WHAT YOU WILL DO
Every line of the records below from the line with "You are a GUI" up to and including the line with "Instruction: Open Power & startup settings" must be reproduced exactly, and no line outside that range.

GIVEN INFORMATION
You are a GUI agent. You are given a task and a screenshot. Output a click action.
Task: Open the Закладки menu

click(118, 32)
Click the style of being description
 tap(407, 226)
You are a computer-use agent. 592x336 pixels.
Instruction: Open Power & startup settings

...

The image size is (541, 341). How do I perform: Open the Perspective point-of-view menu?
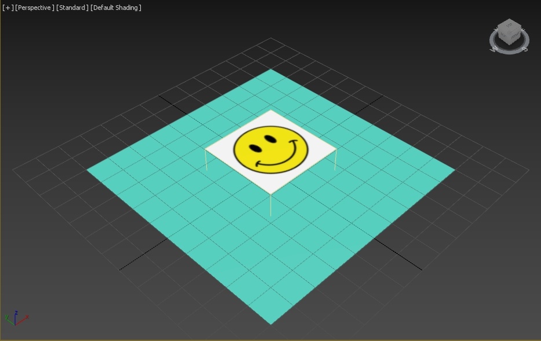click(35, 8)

EXPECTED OUTPUT
You are a GUI agent. You are given a task and a screenshot. Output a click action.
Task: Open the Закладки menu

click(118, 32)
Click the style of being description
 tap(407, 226)
You are a computer-use agent. 592x336 pixels.
Instruction: Open Power & startup settings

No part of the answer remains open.